## What is needed
Where does "label" occur in the listing? Copy every line that holds it.

## Given data
= = = = = = =

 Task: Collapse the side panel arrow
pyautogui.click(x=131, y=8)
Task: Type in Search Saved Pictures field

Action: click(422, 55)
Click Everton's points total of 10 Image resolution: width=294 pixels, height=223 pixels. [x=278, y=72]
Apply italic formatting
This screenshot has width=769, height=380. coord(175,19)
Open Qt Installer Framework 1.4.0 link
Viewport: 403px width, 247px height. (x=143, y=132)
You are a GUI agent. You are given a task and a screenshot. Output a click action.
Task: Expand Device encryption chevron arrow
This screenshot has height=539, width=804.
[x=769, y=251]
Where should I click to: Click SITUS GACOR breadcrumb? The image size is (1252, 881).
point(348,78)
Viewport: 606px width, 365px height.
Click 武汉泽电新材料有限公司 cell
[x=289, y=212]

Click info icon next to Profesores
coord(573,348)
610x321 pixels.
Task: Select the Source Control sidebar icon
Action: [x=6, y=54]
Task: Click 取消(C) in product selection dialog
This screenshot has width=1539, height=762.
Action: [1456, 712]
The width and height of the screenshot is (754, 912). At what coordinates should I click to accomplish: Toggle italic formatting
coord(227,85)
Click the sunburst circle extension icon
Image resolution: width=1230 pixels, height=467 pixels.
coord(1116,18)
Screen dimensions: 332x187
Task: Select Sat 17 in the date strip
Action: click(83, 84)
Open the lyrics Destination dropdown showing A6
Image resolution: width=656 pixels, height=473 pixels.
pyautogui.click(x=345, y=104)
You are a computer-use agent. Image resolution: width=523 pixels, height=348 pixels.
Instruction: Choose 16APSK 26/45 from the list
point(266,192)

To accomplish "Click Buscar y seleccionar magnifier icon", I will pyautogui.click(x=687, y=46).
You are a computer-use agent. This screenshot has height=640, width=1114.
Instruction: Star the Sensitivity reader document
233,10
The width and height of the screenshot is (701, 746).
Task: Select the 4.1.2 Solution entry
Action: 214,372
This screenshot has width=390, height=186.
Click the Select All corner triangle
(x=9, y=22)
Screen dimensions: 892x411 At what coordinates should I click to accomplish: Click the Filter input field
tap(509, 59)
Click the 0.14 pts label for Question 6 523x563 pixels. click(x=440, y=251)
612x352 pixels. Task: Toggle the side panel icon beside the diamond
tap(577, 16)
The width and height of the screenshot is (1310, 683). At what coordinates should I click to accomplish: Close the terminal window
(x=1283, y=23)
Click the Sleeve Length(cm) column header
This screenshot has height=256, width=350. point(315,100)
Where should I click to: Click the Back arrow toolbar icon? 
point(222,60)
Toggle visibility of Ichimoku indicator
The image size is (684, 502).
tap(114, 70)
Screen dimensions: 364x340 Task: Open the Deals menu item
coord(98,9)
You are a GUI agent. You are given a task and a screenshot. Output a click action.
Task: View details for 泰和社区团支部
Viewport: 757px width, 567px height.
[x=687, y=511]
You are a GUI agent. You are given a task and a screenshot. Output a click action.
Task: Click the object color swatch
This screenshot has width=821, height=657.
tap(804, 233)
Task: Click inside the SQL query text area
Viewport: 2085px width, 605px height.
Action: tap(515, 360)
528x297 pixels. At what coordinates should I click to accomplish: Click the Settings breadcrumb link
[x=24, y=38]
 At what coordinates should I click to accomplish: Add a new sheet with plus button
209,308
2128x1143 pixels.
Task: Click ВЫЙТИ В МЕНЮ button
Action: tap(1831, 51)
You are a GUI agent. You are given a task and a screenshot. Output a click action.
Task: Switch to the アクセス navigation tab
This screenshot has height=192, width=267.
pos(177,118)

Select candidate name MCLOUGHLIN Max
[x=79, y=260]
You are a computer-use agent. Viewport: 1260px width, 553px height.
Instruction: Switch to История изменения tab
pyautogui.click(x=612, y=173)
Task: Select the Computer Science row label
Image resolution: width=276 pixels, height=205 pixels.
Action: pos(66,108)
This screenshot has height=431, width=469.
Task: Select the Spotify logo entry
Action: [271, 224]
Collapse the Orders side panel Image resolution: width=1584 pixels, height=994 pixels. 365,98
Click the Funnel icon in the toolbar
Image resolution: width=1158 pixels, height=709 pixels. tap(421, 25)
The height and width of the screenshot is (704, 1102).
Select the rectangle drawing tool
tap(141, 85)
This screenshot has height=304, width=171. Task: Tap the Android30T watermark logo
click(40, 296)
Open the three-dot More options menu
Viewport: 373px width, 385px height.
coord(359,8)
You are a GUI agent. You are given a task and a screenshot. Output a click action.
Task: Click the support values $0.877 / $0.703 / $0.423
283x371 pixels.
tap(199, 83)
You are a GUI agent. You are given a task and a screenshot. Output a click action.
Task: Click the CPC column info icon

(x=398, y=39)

= = = = = = =

## Task answer
Click the 0.14 pts label for Question 6 523x563 pixels. click(x=440, y=251)
Task: Select the Computer Science row label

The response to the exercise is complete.